Best regards from Germany
Paddy, nice pics! I found an exotic storage facility in Warren, NJ yesterday. Morris County, New Jersey is very rich so there are a lot of really nice cars in this area. Check out Rennsport Worx in Green Brook, NJ website. They have a gorgeous shop/lounge and service/sell Porsche, Ferrari, Lambo, Audi, VW and BMW. Really nice place.
I'm assuming it was too dark in there for a polarizing filter? Or you wanted the reflections to add a layer to the composition?
Man those are the best displays I have ever seen
I would look at those cars for hours
>call your company "drvn"
>cars are not being driven
I hope they got the oil stains from the E type off the floor. (I own one)
They have as much right (if not more) to be there as any piece of art.
I agree that cars are unjustly excluded from a lot of discussions of art for no discernible reason, (other art is multipurpose, other art is mass-produced, etc.) and I also agree that some of these examples (specifically the 300sl gullwing imo) make particularly strong arguments on the basis of beauty alone, but dropping in "if not more" just seems lazy, and I think debates about cars as art can get derailed and their arguments deligitimized by this unnecessary raising of the stakes.
Honestly I don't even know why it's that important, because to me cars have always very clearly been toys, and that carries no negative stigma in my eyes. They are fun, useful objects - sometimes very elegant, yes - but their purpose always seems to be to get from point A to point B, and the cars on this site do that with the maximum amount of fun. I totally understand when people get frustrated by cars just sitting motionless for aesthetic value because I equate it to building an exquisite, elegant, even sculptural gaming pc and then never turning it on.

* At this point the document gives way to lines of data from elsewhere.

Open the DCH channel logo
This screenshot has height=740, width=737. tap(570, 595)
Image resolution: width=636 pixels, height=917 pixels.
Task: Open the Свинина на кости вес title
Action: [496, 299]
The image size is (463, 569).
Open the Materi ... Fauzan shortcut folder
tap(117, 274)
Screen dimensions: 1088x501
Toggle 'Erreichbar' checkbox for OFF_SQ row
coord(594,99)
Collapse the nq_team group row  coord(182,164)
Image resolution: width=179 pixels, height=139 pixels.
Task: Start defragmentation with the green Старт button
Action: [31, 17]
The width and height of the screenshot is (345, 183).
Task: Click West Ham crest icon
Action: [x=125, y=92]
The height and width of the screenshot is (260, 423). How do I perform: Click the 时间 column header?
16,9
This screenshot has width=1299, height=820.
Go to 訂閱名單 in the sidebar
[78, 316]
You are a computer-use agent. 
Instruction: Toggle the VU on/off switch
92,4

tl;dr I think including "if not more" is just a lazy writing habit, and if it was a deliberate choice then i disagree, but it's on the subject of art so, eh, it's all opinion anyways.

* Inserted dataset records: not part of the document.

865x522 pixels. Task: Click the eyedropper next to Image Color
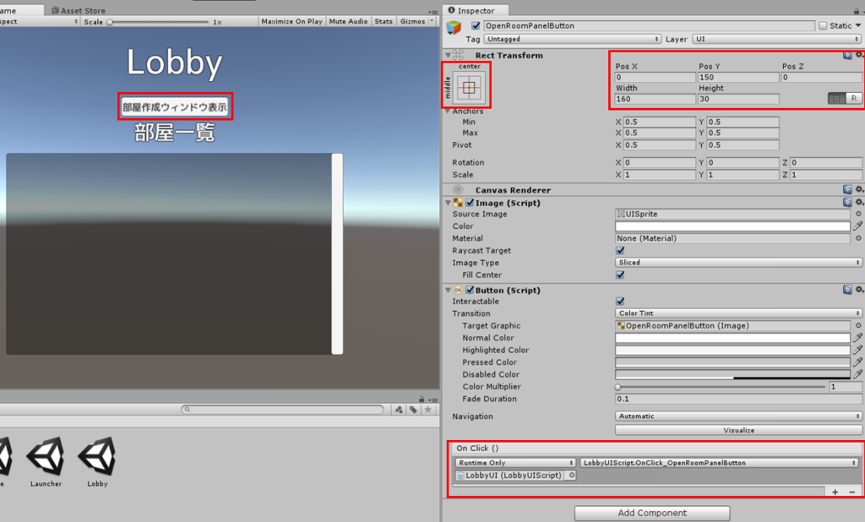858,226

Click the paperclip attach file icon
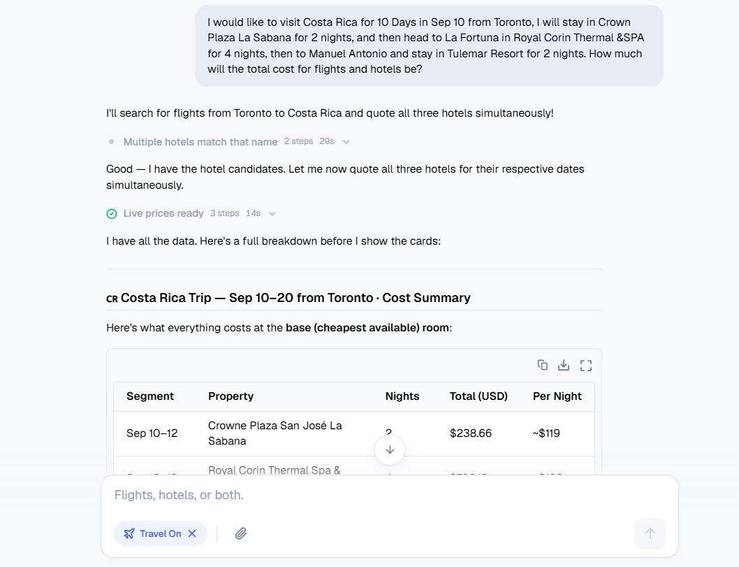click(241, 533)
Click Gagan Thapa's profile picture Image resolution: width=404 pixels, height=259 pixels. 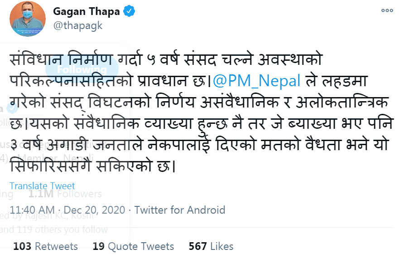[x=27, y=19]
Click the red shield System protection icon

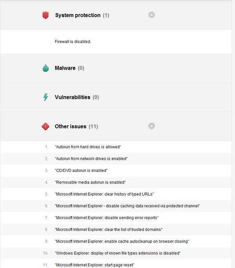pos(46,15)
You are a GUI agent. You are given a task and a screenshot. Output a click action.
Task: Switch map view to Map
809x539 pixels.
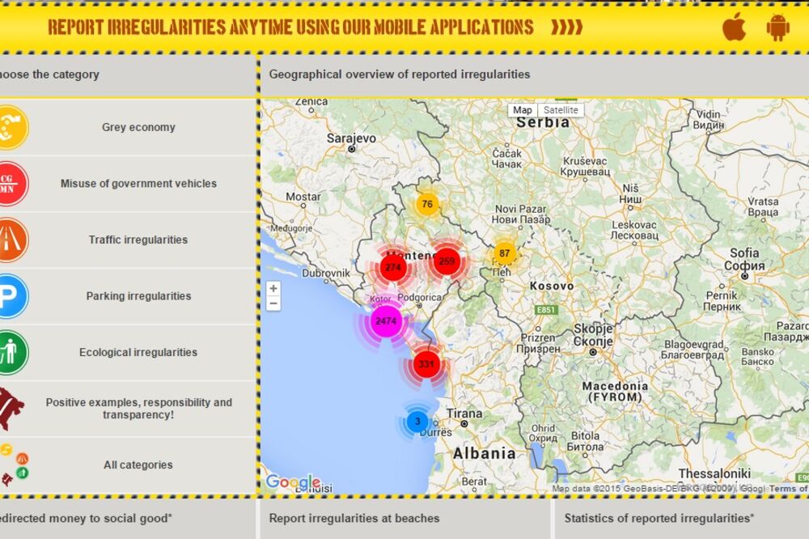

The type of people sitting around a 300SLR sipping coffee talking about how they are art are the same kind of people that make me vomit in my mouth when I get closer than 6 feet. It's probably the douchiest crowd there is in the entire automotive scene. Guys who aren't getting laid, can't drive a car within an inch of its life to save theirs and gentlemen who will talk to you about the great history of a brand until you want to get off your own ears. Jfc. Pass.
Cars aren't art.
The V8 engine is a late 1960's Corvette 327 (note the chrome plated shielding protecting the distributor & spark plug wires) backed by a Muncie 4-speed.